[Item-finding records]
--- begin ---
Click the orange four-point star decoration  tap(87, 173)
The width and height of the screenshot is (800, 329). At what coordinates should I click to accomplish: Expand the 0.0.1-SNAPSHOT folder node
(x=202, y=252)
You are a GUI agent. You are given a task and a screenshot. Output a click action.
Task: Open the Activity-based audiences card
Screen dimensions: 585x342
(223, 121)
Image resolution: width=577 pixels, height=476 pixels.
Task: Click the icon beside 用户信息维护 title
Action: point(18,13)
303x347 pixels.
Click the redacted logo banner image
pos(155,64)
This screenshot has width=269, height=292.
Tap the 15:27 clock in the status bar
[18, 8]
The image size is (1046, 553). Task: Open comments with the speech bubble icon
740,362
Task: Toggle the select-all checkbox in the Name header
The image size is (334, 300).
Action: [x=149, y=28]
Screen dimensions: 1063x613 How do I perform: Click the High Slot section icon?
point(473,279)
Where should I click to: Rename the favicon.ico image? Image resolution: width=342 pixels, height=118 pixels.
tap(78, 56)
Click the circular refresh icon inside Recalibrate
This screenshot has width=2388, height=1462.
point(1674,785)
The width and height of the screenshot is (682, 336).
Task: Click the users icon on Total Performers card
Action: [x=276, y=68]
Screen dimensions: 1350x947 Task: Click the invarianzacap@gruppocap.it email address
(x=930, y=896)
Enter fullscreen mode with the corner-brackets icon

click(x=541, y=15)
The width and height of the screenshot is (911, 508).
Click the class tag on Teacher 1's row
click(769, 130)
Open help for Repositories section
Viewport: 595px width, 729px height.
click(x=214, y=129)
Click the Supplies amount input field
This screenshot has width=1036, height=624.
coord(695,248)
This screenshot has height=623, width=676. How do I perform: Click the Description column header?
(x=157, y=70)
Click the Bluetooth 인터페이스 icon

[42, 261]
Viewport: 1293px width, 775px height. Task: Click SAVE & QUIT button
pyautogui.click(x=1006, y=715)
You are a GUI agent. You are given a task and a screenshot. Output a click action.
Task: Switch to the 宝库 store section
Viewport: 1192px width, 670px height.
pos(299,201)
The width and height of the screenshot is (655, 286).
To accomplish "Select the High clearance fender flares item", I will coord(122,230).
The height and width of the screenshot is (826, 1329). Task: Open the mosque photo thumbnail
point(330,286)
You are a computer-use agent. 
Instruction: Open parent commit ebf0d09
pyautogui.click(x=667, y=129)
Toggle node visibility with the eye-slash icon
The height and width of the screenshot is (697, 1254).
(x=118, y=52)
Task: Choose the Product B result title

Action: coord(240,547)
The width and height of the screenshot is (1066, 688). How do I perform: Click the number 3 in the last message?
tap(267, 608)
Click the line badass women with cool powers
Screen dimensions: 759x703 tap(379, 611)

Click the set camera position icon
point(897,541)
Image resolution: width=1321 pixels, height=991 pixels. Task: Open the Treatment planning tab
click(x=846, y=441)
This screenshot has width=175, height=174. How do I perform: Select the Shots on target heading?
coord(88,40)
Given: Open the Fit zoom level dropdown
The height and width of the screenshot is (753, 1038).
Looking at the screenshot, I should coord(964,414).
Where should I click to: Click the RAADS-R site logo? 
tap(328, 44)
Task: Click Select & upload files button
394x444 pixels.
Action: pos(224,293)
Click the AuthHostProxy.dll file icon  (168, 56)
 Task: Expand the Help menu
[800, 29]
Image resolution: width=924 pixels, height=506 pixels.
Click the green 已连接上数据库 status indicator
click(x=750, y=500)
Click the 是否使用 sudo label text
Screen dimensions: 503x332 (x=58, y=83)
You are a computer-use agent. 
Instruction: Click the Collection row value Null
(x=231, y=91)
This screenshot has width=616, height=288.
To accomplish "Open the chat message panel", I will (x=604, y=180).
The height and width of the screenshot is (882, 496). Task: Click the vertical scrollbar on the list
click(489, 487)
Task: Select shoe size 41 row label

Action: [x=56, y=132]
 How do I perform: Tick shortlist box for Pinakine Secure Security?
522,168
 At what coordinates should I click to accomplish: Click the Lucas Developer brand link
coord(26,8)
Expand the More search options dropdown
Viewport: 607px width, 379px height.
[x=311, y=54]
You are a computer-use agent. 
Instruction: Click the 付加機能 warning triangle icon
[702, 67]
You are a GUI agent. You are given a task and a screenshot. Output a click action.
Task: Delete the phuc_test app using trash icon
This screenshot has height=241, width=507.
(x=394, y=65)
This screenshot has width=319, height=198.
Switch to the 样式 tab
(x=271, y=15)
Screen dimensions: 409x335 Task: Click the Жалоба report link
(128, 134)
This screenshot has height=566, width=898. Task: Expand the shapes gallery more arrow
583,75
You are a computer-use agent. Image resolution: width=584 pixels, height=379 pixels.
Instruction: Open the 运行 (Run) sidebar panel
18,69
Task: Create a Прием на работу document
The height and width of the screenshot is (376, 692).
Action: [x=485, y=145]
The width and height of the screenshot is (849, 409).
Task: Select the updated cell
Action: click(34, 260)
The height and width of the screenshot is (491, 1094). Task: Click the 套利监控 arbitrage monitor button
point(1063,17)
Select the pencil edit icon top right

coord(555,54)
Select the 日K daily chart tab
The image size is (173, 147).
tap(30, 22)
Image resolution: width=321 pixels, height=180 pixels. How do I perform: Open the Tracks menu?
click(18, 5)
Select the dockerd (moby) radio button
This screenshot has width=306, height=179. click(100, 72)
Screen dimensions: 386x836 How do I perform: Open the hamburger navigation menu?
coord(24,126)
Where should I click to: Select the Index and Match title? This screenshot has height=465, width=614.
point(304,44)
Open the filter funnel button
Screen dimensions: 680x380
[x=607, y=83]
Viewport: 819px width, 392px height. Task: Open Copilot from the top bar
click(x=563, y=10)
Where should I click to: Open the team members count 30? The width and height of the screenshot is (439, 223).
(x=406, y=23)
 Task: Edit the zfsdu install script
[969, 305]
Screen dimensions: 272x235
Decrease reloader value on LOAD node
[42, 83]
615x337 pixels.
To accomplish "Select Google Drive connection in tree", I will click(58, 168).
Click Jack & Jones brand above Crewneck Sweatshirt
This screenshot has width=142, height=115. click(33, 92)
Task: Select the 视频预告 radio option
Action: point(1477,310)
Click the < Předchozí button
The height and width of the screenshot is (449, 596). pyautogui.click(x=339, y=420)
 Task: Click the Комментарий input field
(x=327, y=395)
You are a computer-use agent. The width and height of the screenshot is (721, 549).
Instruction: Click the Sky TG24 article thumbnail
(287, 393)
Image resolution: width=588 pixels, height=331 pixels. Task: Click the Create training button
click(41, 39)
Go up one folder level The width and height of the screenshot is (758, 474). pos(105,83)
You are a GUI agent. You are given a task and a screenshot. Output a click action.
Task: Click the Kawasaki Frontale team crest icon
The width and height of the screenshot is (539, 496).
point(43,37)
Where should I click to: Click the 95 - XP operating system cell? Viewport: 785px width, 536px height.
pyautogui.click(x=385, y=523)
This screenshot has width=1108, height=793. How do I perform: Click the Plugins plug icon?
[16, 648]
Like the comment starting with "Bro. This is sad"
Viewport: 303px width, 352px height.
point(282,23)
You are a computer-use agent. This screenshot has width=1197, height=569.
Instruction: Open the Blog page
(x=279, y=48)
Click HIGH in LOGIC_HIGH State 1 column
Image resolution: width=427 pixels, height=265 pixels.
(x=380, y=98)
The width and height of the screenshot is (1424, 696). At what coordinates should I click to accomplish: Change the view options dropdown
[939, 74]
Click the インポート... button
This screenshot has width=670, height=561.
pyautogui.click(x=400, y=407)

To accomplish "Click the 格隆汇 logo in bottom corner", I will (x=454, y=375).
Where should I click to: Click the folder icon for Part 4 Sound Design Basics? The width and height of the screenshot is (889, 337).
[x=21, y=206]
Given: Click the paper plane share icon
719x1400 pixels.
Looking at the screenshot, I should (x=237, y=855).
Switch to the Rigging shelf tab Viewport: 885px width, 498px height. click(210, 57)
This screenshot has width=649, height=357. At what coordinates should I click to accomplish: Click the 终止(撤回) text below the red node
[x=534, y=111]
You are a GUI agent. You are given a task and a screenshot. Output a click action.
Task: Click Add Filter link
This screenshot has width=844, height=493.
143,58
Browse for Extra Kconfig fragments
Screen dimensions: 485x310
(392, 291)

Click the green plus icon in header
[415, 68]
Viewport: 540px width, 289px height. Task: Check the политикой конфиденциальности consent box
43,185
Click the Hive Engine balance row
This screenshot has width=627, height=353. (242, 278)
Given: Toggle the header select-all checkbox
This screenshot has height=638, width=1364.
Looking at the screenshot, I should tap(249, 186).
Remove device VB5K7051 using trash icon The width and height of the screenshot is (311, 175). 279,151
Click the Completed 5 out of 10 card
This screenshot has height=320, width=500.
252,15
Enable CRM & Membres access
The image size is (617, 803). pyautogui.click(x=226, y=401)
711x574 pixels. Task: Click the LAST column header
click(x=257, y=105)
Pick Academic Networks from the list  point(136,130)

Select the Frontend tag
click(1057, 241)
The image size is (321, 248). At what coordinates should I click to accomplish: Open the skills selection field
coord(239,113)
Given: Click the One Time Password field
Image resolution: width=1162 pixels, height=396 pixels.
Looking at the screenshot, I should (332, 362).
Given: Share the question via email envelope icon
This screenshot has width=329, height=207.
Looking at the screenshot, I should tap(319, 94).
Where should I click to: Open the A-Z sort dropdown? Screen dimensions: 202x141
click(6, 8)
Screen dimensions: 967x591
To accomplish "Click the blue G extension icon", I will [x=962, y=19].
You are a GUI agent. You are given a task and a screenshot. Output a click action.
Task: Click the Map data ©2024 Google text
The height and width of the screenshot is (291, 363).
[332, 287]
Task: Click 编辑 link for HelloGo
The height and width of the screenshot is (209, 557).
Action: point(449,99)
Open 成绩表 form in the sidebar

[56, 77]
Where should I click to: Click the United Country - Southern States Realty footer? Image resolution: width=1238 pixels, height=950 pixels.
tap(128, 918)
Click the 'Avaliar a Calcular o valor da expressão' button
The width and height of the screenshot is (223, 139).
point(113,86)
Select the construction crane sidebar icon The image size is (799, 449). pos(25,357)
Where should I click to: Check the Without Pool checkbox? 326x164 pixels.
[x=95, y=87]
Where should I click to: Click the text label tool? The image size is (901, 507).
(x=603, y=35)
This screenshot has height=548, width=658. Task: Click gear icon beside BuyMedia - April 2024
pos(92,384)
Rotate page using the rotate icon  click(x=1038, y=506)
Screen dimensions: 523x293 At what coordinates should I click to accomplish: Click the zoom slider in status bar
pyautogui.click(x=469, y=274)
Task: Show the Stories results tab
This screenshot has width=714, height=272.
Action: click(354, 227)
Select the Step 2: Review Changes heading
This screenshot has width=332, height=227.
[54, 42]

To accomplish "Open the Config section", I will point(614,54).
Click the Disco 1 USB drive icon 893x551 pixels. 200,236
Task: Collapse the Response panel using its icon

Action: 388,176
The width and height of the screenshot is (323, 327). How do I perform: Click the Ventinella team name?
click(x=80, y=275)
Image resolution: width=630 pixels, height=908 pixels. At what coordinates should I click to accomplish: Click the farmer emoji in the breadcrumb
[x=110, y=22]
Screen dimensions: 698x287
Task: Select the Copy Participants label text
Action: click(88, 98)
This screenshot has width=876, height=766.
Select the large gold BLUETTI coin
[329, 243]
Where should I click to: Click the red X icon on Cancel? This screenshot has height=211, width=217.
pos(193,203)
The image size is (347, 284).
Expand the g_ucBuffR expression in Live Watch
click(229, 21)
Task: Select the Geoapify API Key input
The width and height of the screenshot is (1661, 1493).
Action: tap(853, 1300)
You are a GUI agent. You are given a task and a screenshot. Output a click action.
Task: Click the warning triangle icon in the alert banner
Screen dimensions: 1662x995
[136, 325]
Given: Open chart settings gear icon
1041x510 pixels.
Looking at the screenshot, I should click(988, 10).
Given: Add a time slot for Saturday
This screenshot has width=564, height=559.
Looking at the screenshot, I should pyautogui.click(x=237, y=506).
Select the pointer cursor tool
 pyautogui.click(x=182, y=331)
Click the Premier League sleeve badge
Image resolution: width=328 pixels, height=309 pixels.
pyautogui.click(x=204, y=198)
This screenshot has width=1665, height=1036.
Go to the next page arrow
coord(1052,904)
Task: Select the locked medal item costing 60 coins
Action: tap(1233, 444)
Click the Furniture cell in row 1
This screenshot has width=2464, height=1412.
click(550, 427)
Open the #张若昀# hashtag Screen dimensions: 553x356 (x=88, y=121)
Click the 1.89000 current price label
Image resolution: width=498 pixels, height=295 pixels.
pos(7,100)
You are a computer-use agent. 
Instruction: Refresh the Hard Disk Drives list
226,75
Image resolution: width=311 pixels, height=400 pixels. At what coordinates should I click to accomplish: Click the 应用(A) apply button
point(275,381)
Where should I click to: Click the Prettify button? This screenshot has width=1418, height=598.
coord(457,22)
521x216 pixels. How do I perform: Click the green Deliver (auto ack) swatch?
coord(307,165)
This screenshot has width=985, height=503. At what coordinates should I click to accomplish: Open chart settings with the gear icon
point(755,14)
--- end ---
THE PROBLEM
Report every line in the rows above that holds the word "Create", copying each line in full. Uppercase and lowercase must match.

ANSWER TO THIS PROBLEM
Task: Create a Прием на работу document
Image resolution: width=588 pixels, height=331 pixels. Task: Click the Create training button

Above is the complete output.